I describe these things as I have read about them on message boards or on stories told on social media. Most have become tributes or oral accounts of these days that escaped us, so long ago. I’ve never walked the streets of downtown Hazard, packed shoulder to shoulder with my fellow citizens. I’ve never had a hamburger at Don’s, or gotten a root beer float at Fout’s Drug store. By the time I was old enough to really remember Hazard as a kid, the five and dime was long gone, Dawahares had moved to high street, and the only restaurant on the strip, that I ever recall, was The North Fork Grill, and even that didn’t last long. My generation will never know that special place our town was then. If you notice, I’ve not really put a name to this era or decade I am talking about, because it seems that it was every decade that preceded the 90’s. Even in the 1980’s, Hazard was busy. We’ve long lost that special, small town feel that lit up Hazard, and made her so special, and dear to our hearts.

As I was driving downtown today, I recognized some of these places from past pictures. Most now are attorney’s offices, random businesses, or just simply left vacant. My own husband works now in the building that was once The Shamrock Restaurant. Hazard has suffered a great blow with the advances of chain restaurants, commercialism, and super companies like Wal-Mart and Lowes. There is no room for small town country stores anymore, and it certainly shows downtown. We no longer have bumper to bumper traffic, you see more people wearing pajamas downtown than you do in your home.

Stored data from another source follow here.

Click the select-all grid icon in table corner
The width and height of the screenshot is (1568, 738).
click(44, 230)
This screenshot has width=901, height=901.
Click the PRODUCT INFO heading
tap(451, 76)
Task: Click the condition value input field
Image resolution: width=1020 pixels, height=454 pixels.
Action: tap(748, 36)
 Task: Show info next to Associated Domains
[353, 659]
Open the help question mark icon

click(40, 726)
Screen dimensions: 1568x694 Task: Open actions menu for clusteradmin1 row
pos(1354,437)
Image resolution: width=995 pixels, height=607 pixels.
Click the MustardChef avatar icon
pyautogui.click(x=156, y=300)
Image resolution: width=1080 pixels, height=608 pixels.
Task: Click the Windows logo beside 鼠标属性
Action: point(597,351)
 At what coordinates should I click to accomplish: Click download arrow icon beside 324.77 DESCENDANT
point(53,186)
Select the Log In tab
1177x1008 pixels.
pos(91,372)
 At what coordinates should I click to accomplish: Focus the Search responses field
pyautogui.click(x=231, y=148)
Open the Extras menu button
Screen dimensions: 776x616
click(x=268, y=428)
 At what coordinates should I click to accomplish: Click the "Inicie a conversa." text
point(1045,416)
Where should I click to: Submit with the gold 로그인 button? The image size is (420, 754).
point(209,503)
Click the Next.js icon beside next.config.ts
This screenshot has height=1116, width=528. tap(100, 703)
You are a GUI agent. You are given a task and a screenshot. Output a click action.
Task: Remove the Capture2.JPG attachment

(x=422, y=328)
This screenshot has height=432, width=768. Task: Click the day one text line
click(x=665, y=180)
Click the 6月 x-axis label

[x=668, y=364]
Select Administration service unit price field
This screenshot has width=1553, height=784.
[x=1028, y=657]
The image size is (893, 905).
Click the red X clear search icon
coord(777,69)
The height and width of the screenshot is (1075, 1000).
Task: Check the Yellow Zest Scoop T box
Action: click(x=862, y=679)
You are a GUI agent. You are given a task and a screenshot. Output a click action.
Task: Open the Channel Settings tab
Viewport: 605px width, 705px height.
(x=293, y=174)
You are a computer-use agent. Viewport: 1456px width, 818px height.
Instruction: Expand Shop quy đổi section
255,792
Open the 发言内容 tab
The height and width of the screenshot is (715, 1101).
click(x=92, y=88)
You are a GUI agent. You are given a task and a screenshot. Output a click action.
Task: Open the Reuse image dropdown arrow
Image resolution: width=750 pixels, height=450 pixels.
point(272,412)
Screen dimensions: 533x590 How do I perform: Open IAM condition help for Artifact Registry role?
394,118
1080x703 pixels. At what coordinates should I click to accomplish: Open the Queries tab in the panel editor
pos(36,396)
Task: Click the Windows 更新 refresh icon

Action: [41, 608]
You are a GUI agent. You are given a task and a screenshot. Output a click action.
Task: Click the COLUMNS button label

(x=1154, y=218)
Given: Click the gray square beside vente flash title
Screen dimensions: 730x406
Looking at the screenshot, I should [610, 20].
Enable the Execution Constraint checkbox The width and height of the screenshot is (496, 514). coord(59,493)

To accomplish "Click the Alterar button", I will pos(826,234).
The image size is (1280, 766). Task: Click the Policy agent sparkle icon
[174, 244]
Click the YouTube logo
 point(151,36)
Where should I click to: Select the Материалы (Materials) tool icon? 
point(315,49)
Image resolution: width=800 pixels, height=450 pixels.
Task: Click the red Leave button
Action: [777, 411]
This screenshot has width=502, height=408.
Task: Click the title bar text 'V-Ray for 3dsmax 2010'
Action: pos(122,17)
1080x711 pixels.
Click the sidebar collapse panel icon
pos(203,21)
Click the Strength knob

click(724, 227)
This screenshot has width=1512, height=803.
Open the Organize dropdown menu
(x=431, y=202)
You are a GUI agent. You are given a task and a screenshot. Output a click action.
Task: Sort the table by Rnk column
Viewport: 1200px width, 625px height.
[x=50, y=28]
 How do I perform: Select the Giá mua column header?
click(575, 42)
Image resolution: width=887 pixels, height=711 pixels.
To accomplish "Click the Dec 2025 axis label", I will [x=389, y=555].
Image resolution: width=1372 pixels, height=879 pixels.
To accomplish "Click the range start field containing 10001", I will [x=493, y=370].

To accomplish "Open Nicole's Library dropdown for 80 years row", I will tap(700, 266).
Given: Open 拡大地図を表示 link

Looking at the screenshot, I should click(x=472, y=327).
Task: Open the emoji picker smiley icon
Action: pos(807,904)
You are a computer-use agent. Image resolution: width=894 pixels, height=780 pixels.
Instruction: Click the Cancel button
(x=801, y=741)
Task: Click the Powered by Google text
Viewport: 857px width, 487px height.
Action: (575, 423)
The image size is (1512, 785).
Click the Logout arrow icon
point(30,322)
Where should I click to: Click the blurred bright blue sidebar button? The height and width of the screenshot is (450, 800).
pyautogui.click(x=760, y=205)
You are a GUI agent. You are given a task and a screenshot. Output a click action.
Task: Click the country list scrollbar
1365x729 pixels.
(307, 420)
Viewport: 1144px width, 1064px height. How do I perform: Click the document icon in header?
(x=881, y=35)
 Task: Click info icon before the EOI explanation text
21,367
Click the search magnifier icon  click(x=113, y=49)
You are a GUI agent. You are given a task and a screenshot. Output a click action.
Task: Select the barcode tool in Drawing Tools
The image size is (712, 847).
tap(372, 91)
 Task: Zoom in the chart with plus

I will always remain adamant that, despite everything, I still love Hazard, and I am always proud to tell people that this is where I am from. Am I a little sad that myself and my children will never get to experience “the Hazard” that so many remember fondly and with such pride? Of course I am. I also remain optimistic that organizations like InVision, and Fantastically Hazard are working hard at re-branding the Queen City and revitalizing downtown into a place we can all be proud of. I remain optimistic that city leaders will put their heads together to think of new and exciting ways to bring positive attention to our town and our area and help make it special again. Lastly, I remain optimistic that there are still sentimental, nostalgic folks out there, like myself, who still see the beauty of things, even though they may just need a little dusting off.

So, this one is to you. I dedicate this piece to those of you who have walked down main street and recall these places in your memory. My childhood didn’t produce those pictures. I am a product of what, I hope, will be described as a displaced generation. I want for my generation to be the only one who won’t have that caliber of memories about this place. Therefore, this piece is also dedicated to those of you who have an opportunity to change that for our children. May they have memories as fond as anyone before us.